Here, Darby has had a revelation about Time travel. He is explaining it to Greta in an empty Bavarian farmhouse one evening…

Greta was struggling across the loose soil at the top of each trough.

“Why did I think of that now?” he thought aloud. “I haven’t thought of that in years.”

“Darby, please! I can’t keep up with you.”

Her words stopped him cold. He turned. Regarding her from even a short distance it was as if he could see the formulas, graphs and numbers filling the air and space around her. Friedman’s equation, Hawking’s work on black holes, Ricci’s curvature and more. She paused, wiping her brow before noticing the exuberance in his expression, so much that she thought he might burst.

“Was ist los?’ she asked.

“Wrong? Absolutely nothing. You’re behind me!”

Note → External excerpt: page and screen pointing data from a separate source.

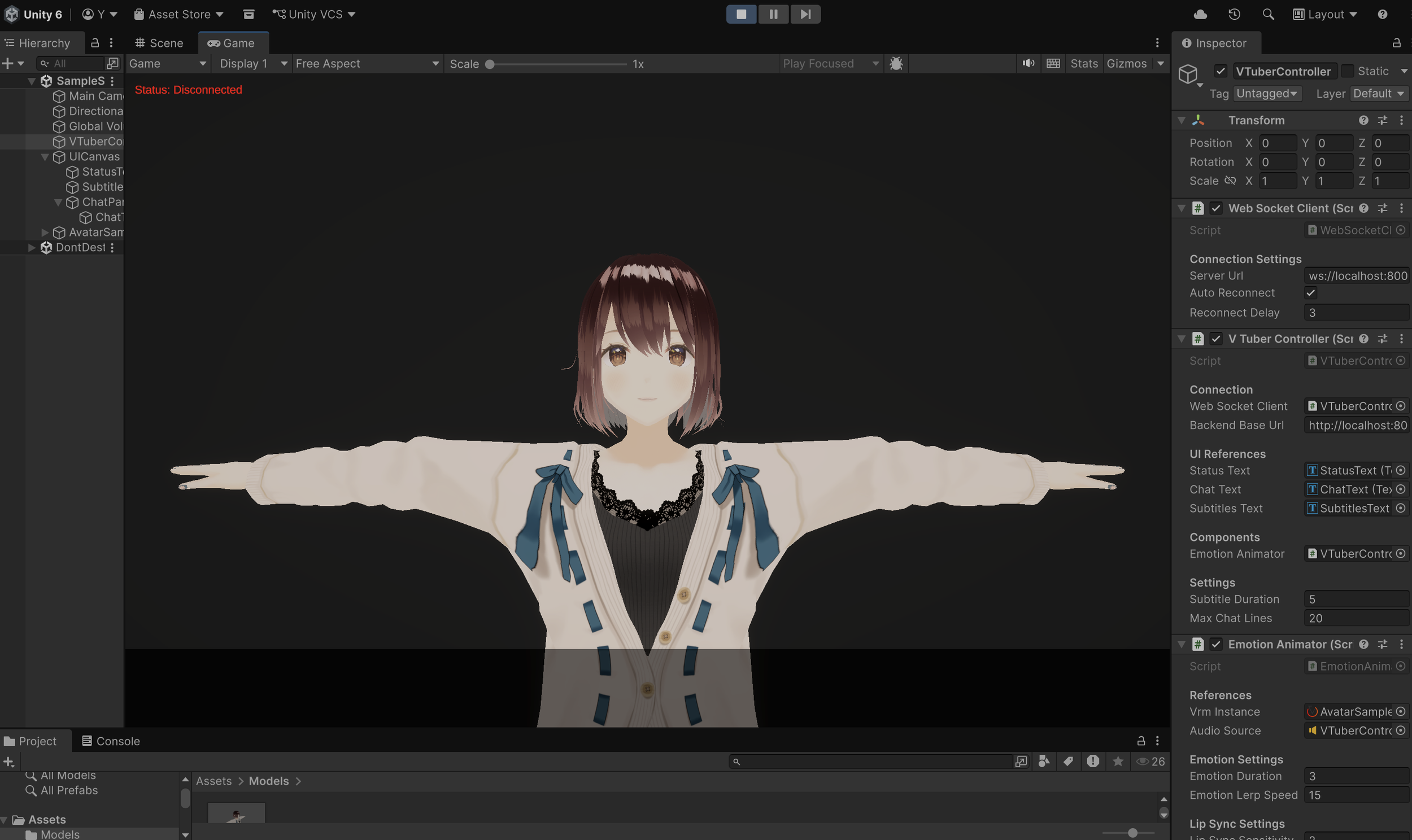Viewport: 1412px width, 840px height.
Task: Stop play mode
Action: [741, 14]
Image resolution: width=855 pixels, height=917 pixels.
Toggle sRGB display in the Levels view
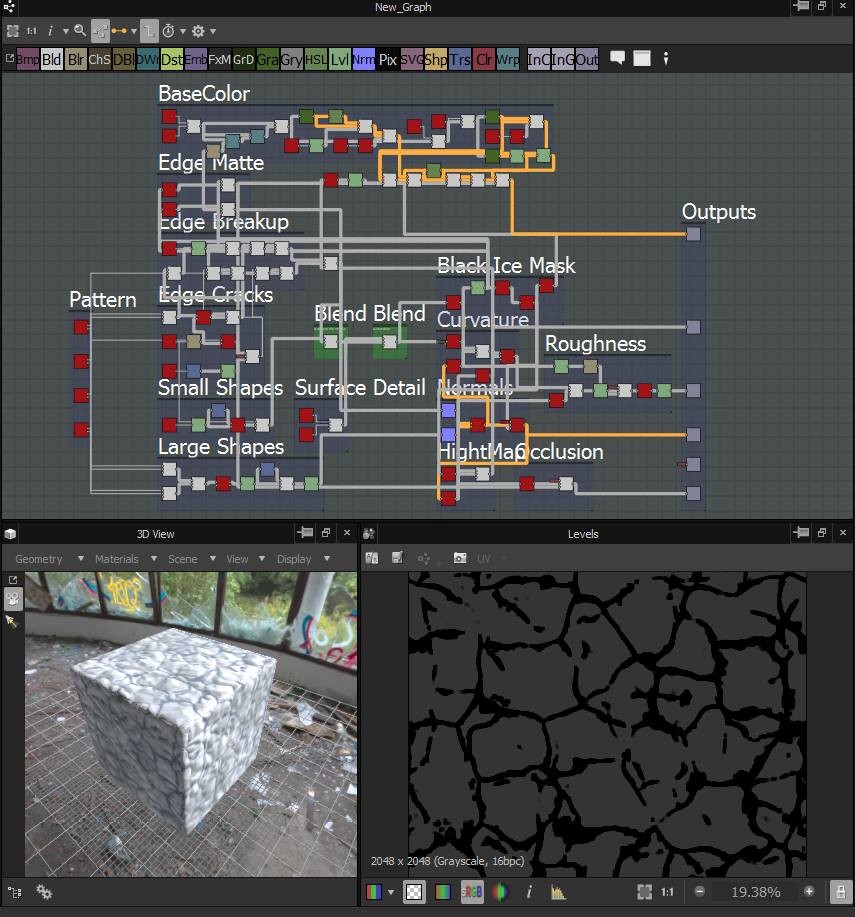(x=470, y=892)

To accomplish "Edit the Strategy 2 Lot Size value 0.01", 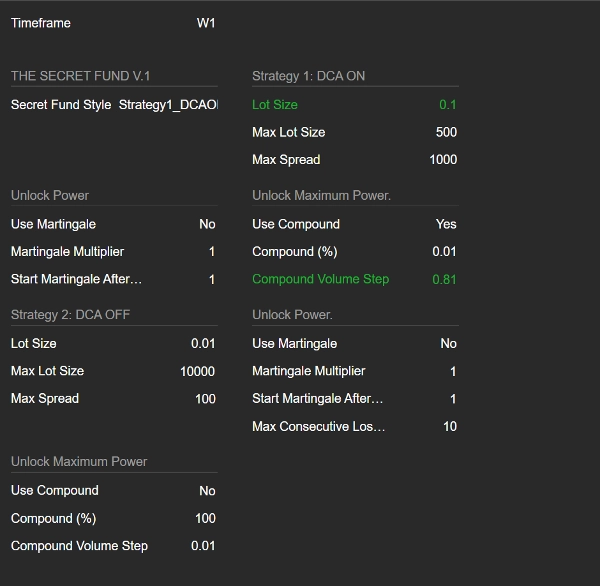I will 203,343.
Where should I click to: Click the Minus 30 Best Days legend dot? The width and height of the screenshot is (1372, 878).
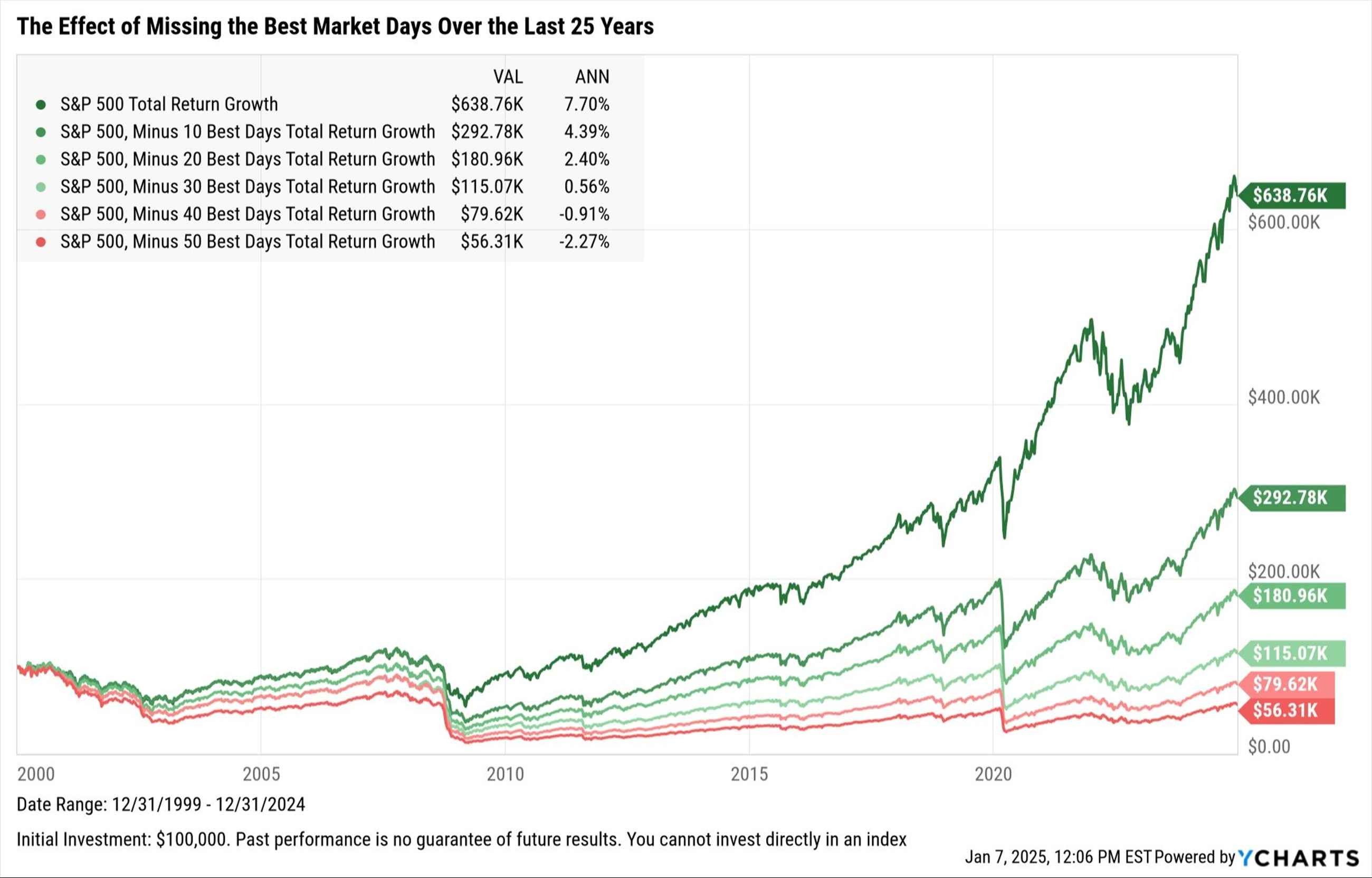coord(41,186)
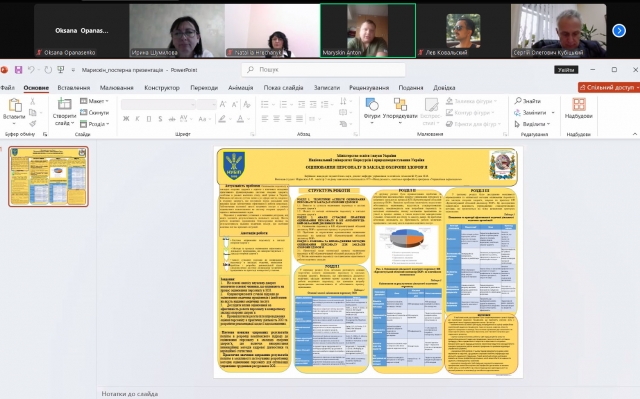Open the Select (Виділити) dropdown

pyautogui.click(x=532, y=124)
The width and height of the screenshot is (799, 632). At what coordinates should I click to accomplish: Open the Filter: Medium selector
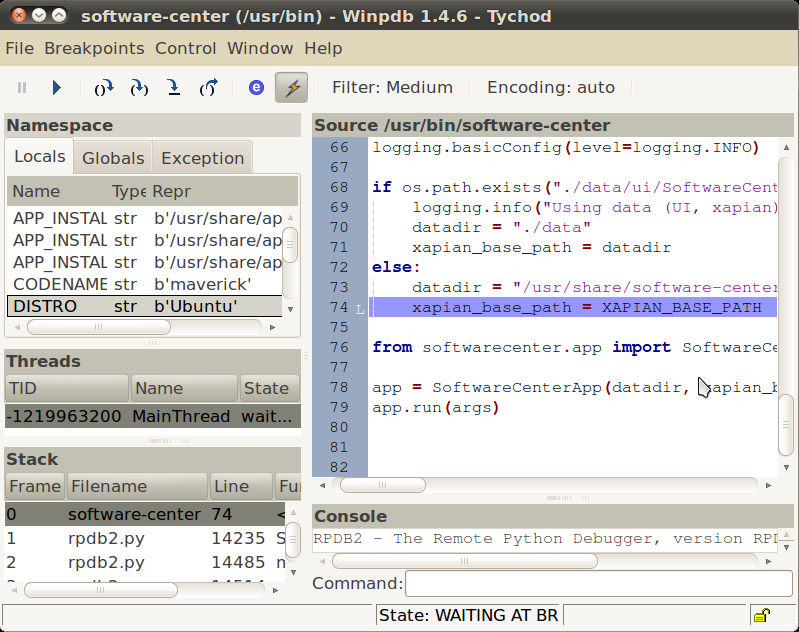[x=392, y=88]
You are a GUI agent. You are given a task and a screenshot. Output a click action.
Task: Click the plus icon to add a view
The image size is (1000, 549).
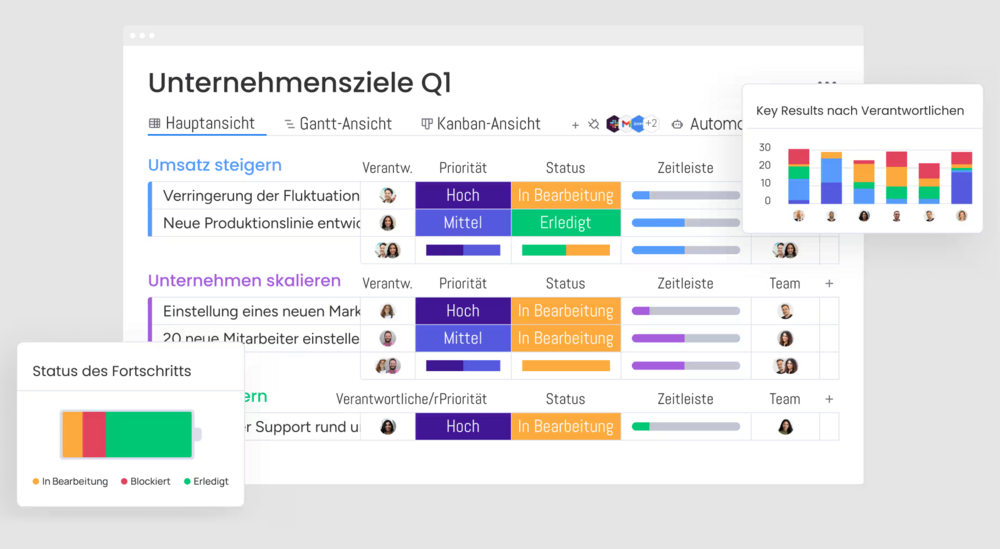click(x=575, y=125)

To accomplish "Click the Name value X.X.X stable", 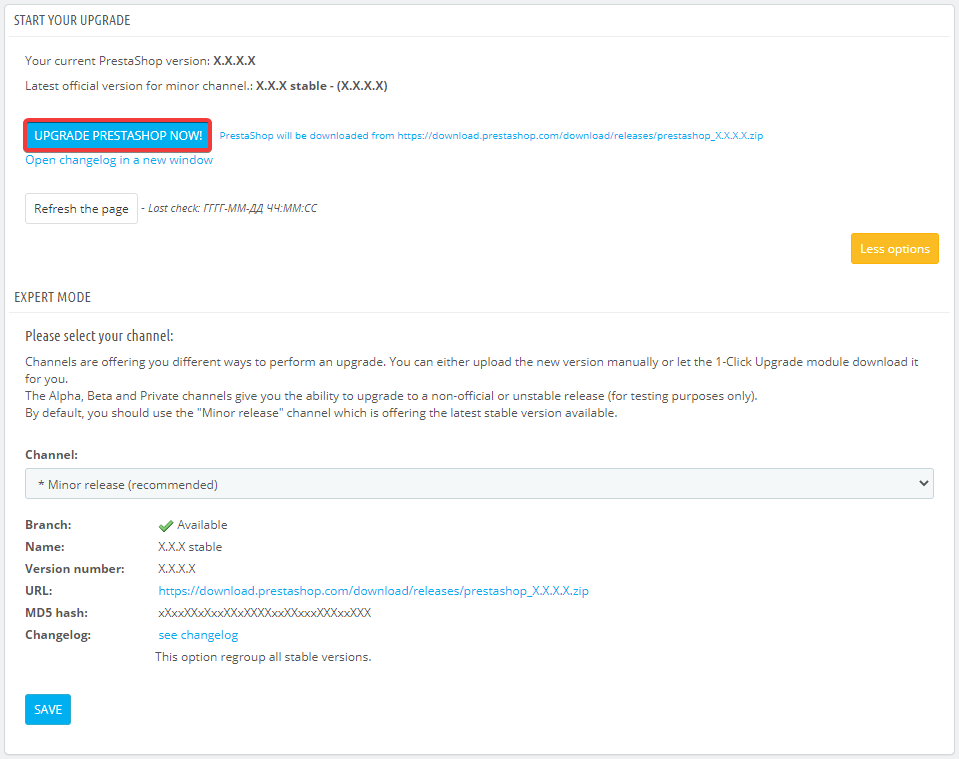I will pyautogui.click(x=190, y=547).
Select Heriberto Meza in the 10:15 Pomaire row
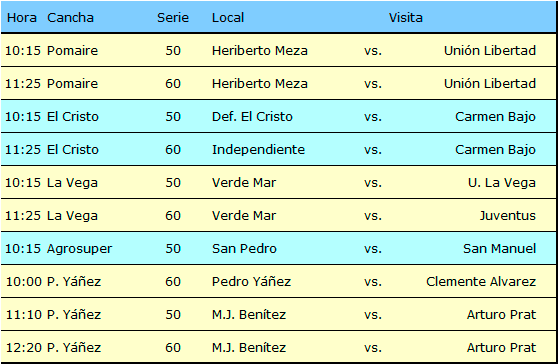 click(x=260, y=51)
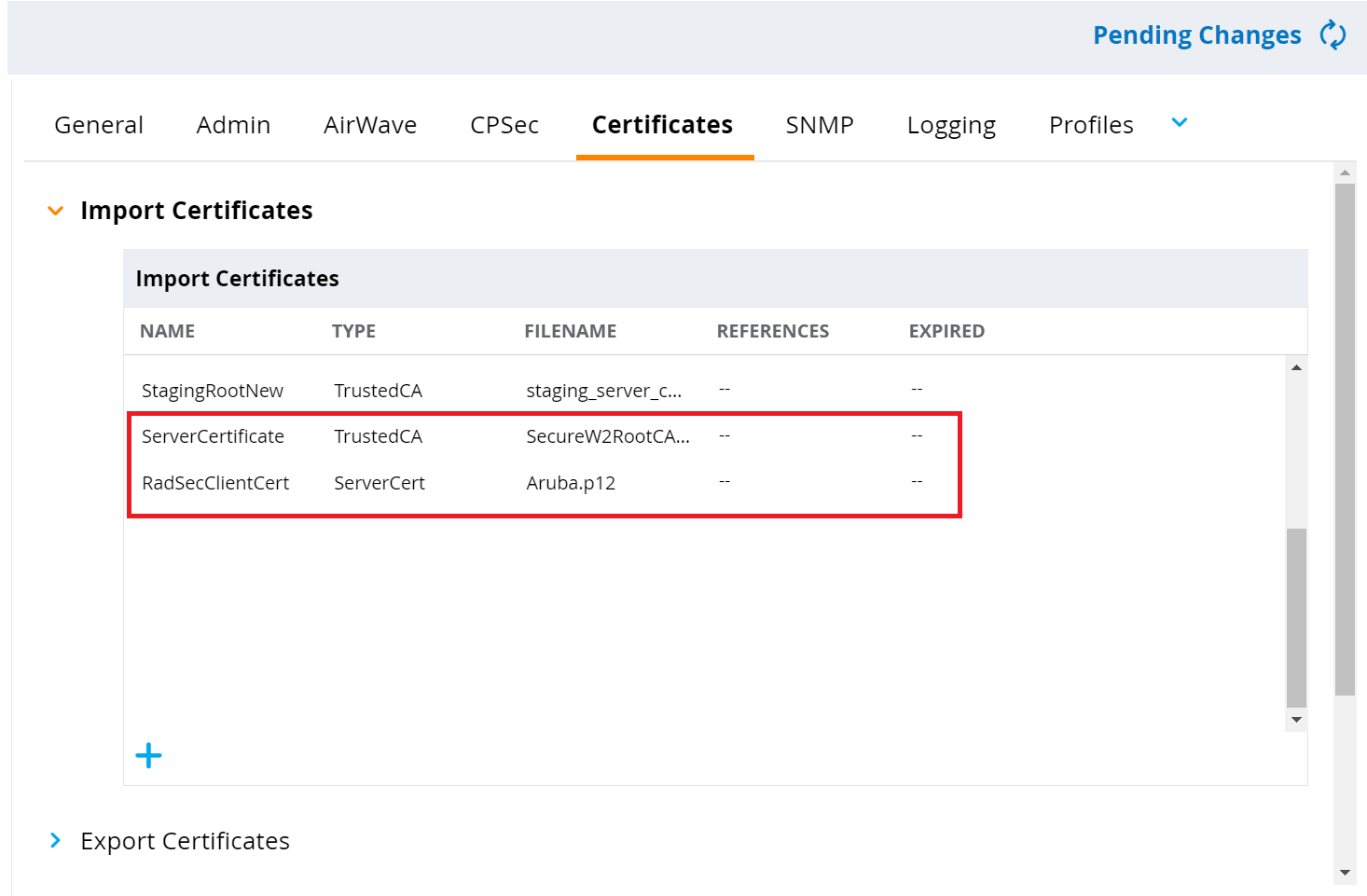The image size is (1367, 896).
Task: Click table scrollbar up arrow
Action: pyautogui.click(x=1296, y=367)
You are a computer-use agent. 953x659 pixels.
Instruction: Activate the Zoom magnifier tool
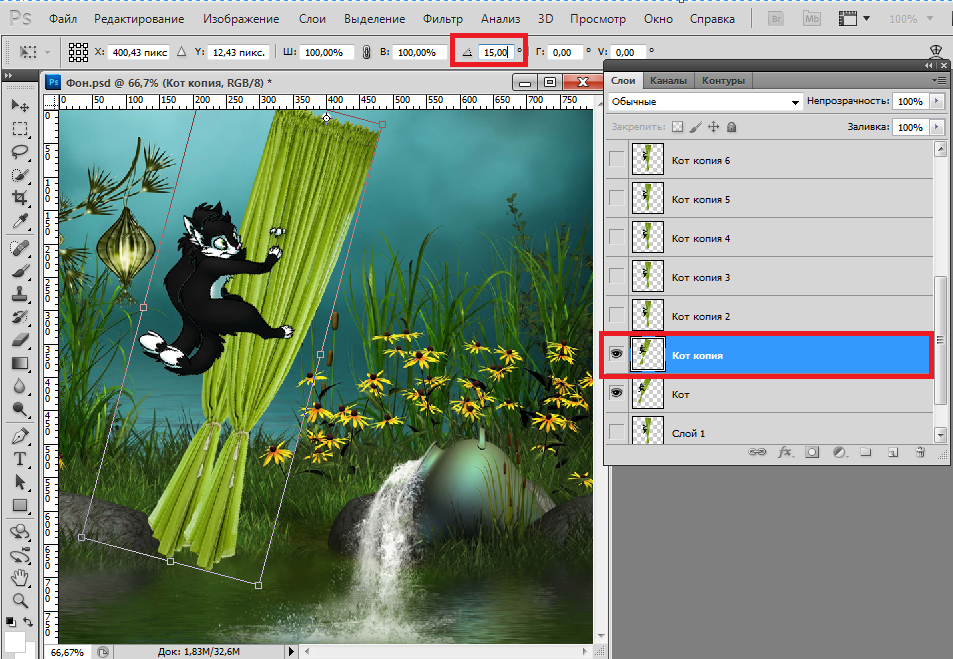20,600
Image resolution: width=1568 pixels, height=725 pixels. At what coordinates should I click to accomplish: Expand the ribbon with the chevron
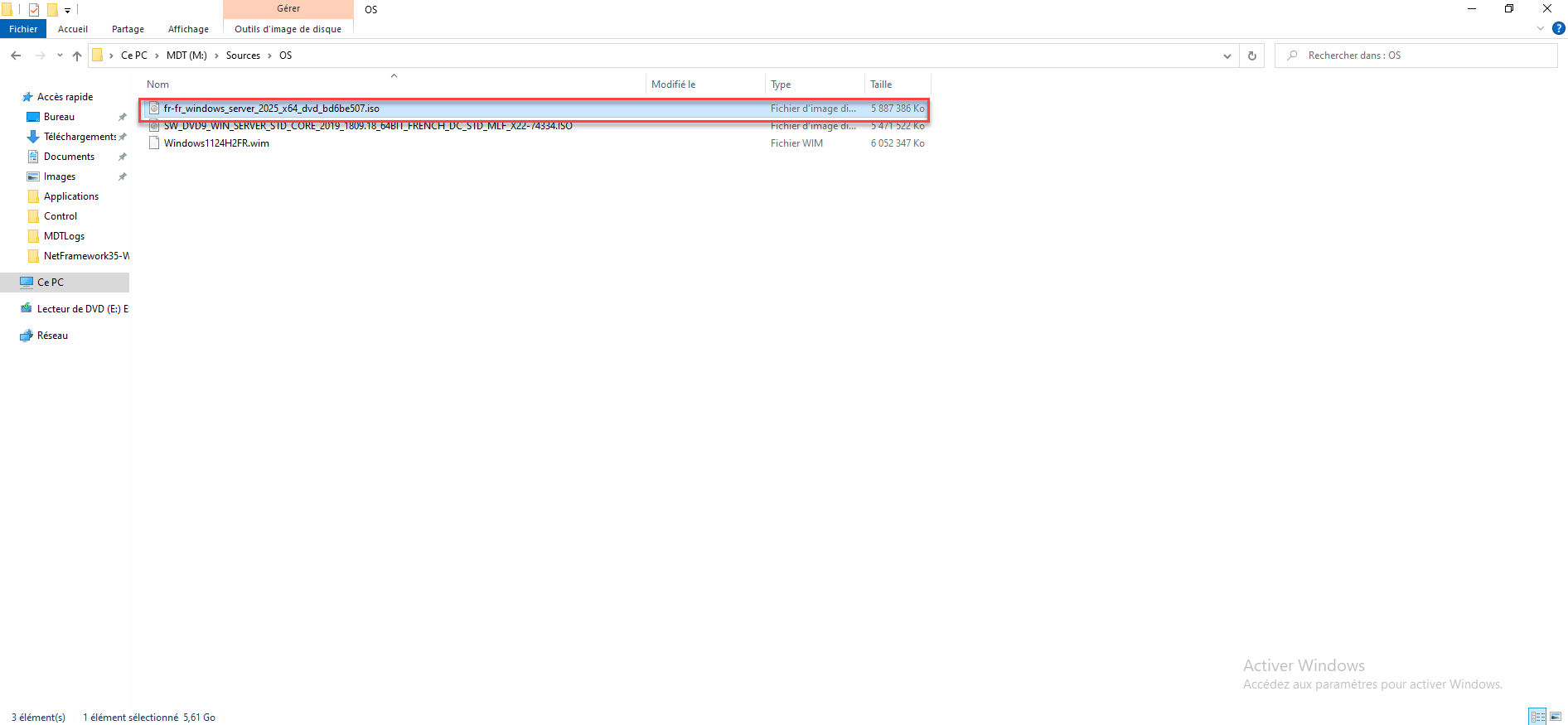(1541, 28)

“My dress and shoes,” she replied, almost slipping.

“No, I mean behind me!”

“Darby, don’t tease.”

“Physically, but in time,” he exclaimed, working his way back to her. I paused. “I’m here and you are there, in a different place, but also in a different time, and yet we still manage to communicate across space and time!”

“I don’t understand.”

Darby took her arm and helped her across the field. He was almost breathless with excitement; certain he was on the edge of a breakthrough. By the time they reached the farmhouse even Greta was completely infected by this sudden enthusiasm.

“What is it?’ she begged. “You must tell me!”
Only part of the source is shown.